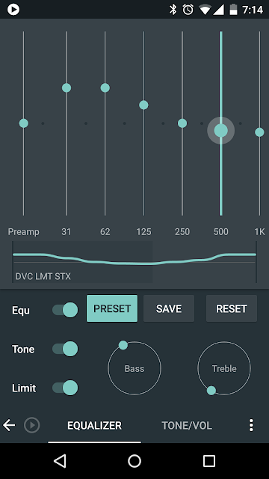This screenshot has height=479, width=269.
Task: Tap the Preamp slider knob
Action: [23, 123]
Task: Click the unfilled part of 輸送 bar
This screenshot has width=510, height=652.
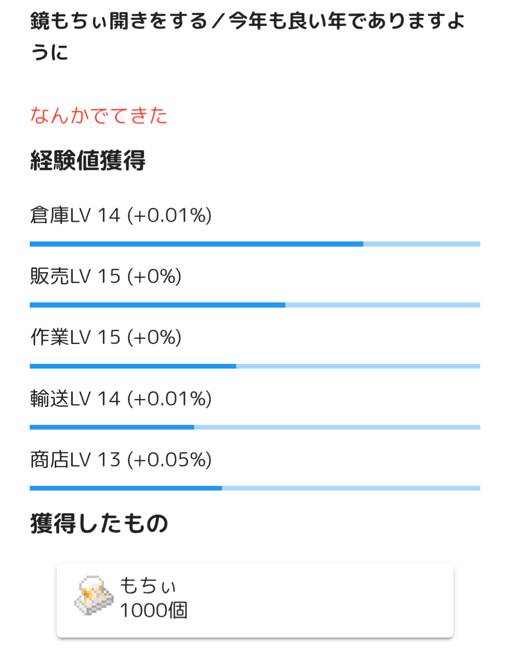Action: (337, 427)
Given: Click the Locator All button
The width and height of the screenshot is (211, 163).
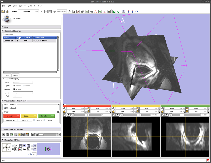Looking at the screenshot, I should click(x=11, y=120).
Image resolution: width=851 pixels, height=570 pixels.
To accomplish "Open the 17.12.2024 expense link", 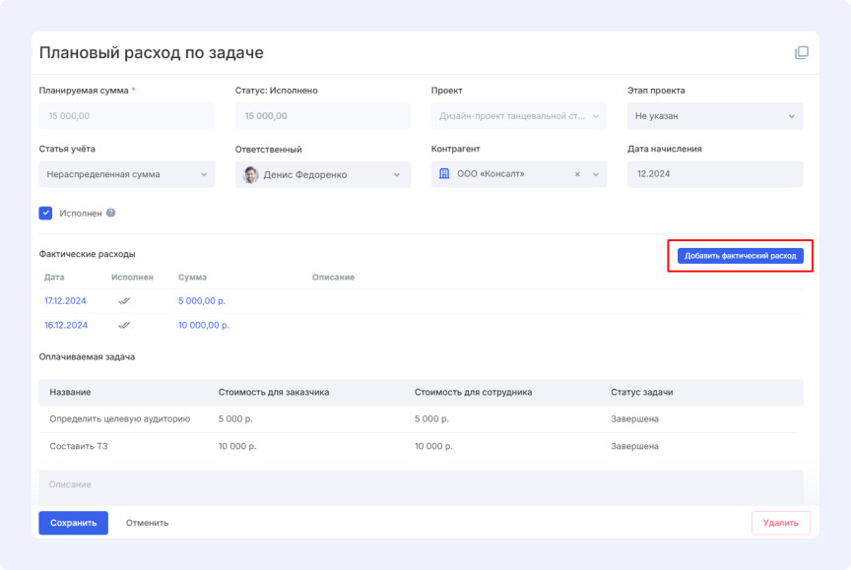I will point(66,301).
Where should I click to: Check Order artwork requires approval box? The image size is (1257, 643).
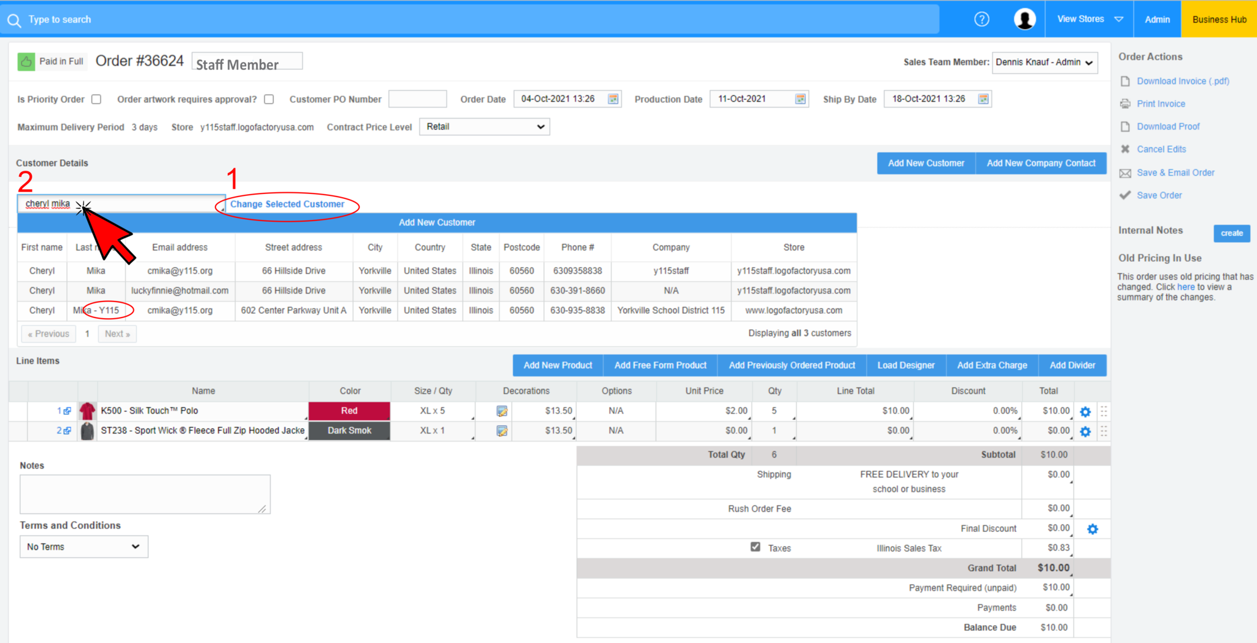[x=269, y=99]
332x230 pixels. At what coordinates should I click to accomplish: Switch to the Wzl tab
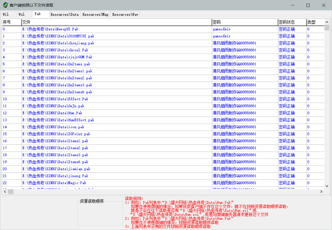[22, 14]
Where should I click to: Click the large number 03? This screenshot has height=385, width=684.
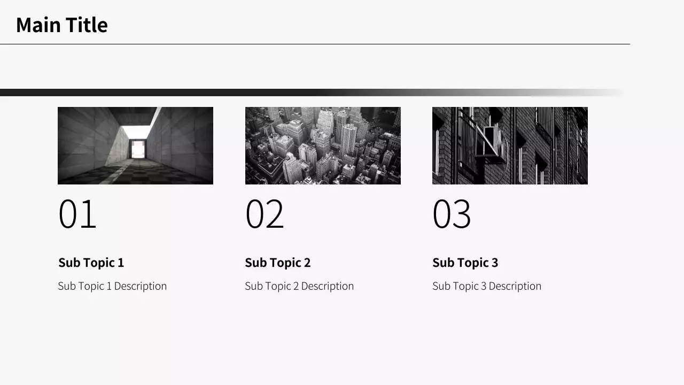[452, 214]
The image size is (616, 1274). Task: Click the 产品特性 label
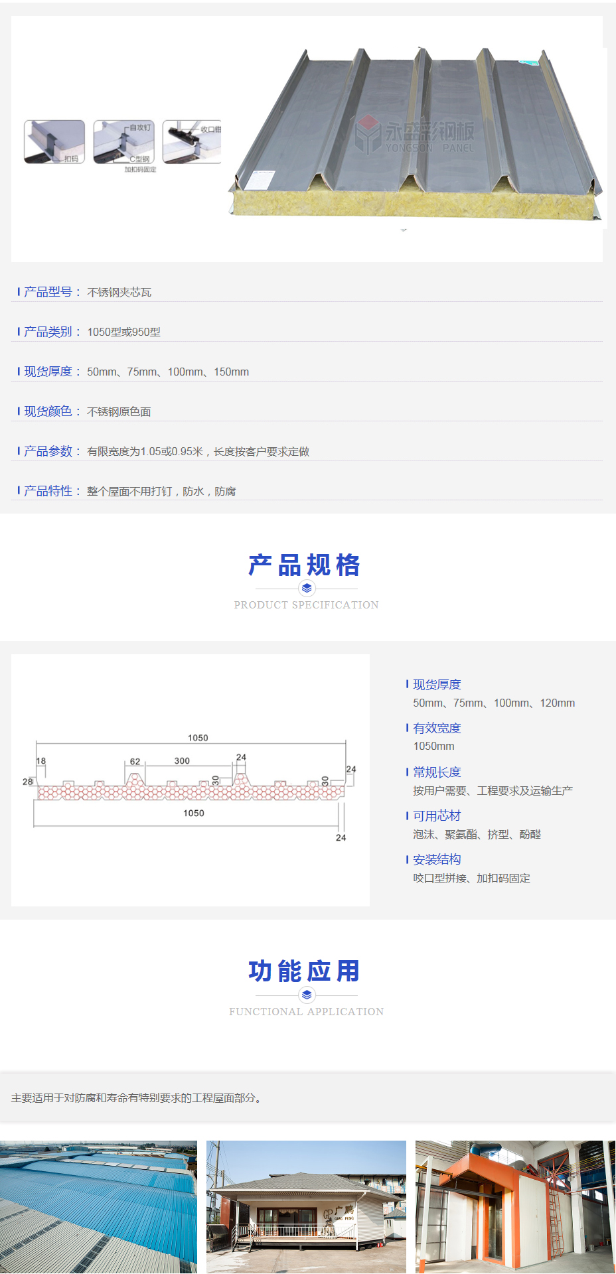click(48, 491)
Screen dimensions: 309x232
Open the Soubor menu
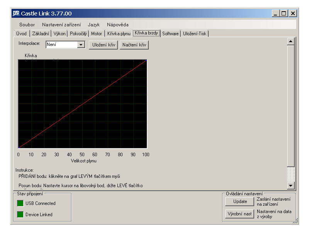(27, 24)
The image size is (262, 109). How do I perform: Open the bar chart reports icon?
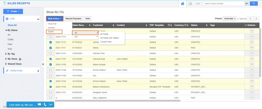pos(190,4)
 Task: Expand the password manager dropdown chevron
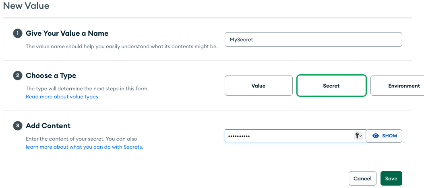pos(361,136)
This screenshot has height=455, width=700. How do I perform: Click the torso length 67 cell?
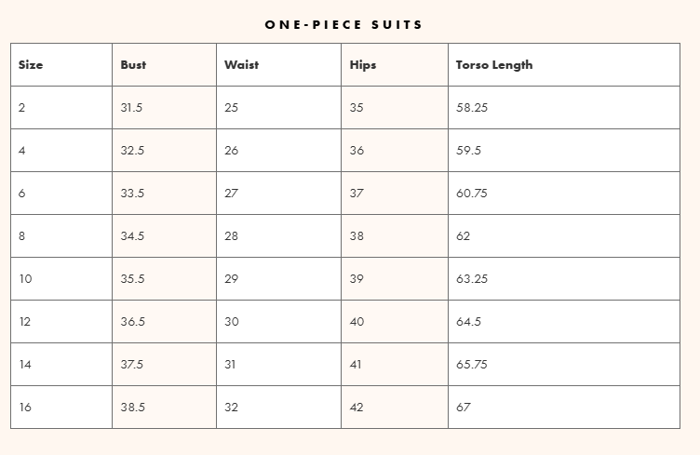click(464, 408)
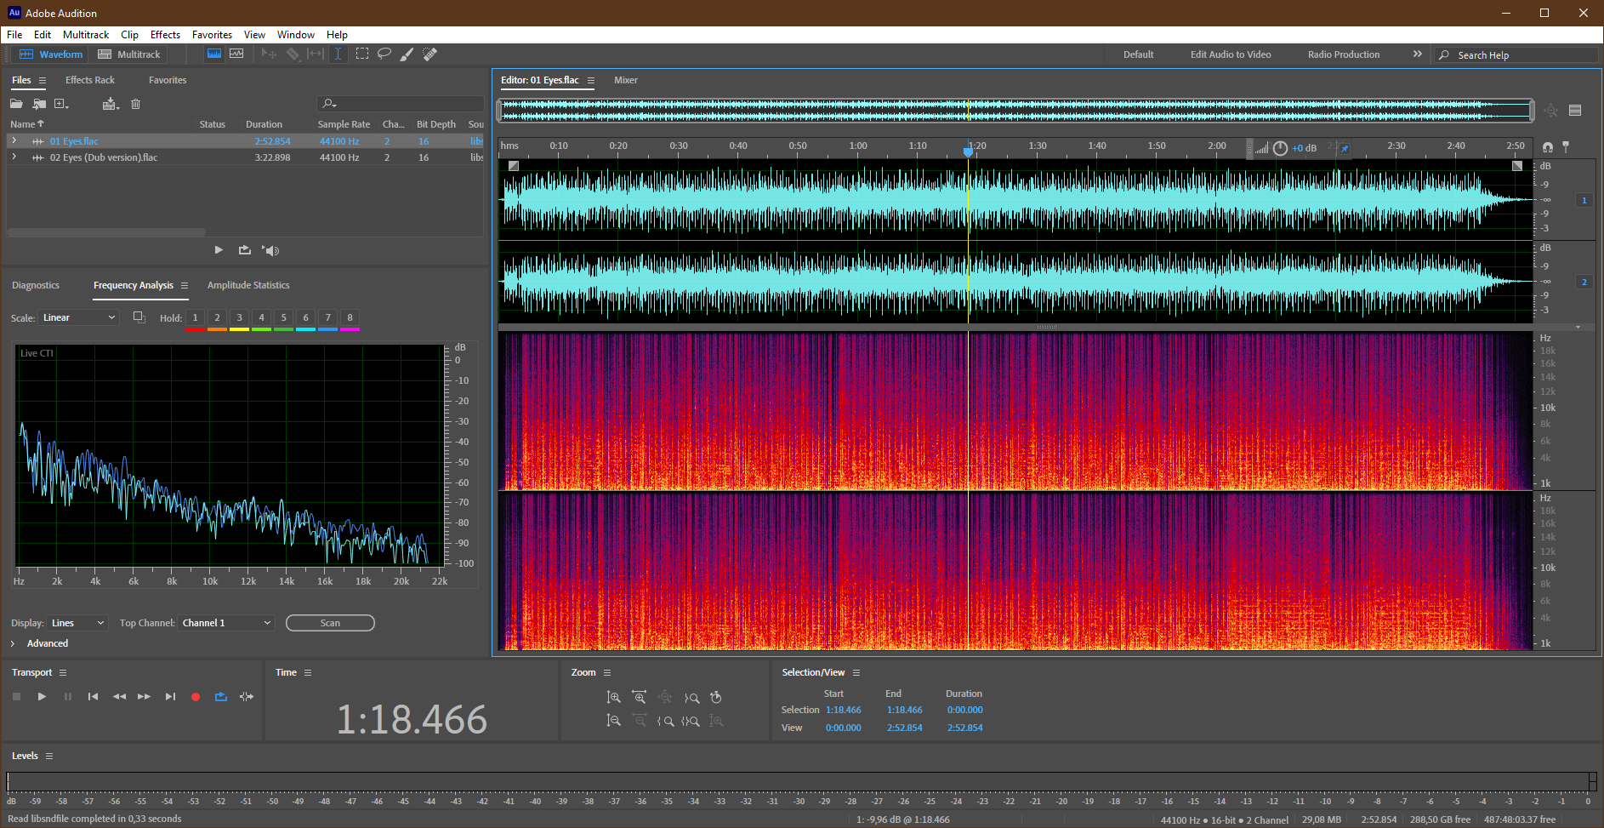This screenshot has height=828, width=1604.
Task: Select the Lasso Selection tool
Action: pos(384,54)
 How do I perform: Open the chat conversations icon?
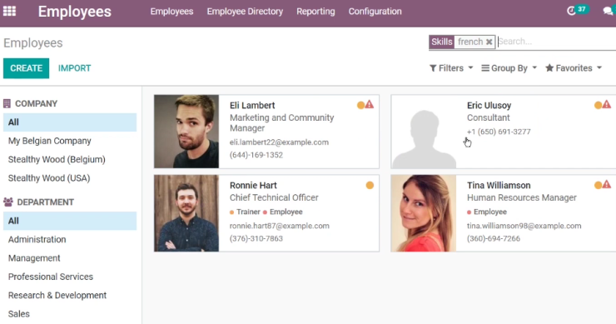click(609, 11)
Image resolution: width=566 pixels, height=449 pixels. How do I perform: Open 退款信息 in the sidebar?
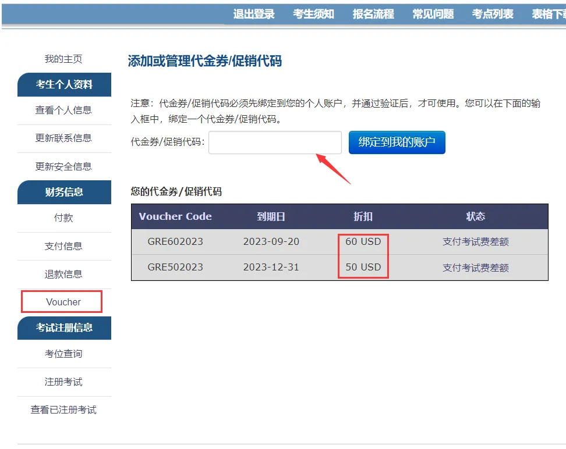click(63, 274)
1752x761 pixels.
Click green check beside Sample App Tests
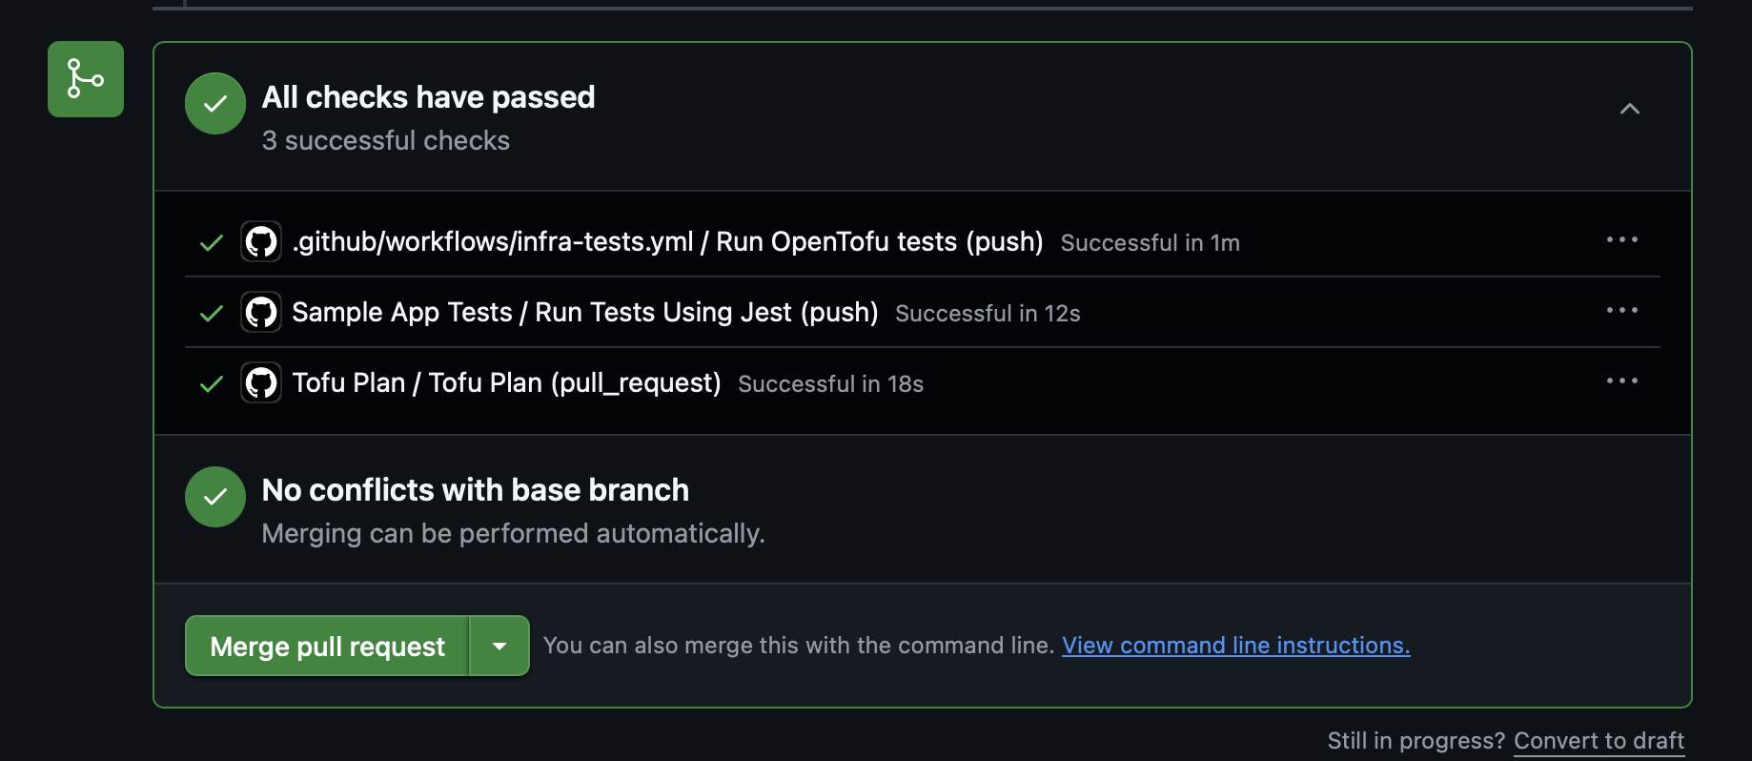point(212,314)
================
## TASK OBJECTIVE
From the line containing "Open the Soubor menu" down to the last line of the entries above, set down every line exactly. Omit all pictures.

## RESULT BELOW
Open the Soubor menu
(27, 24)
The image size is (262, 109). How do I perform: Open the bar chart reports icon?
pos(190,4)
 Task: Expand the password manager dropdown chevron
pos(361,136)
This screenshot has height=455, width=700. How do I perform: Click the torso length 67 cell?
click(464, 408)
This screenshot has height=828, width=1604.
Task: Select the Lasso Selection tool
Action: pos(384,54)
 How do I perform: Open the chat conversations icon?
click(609, 11)
Image resolution: width=566 pixels, height=449 pixels. How do I perform: Open 退款信息 in the sidebar?
click(63, 274)
1752x761 pixels.
Click green check beside Sample App Tests
point(212,314)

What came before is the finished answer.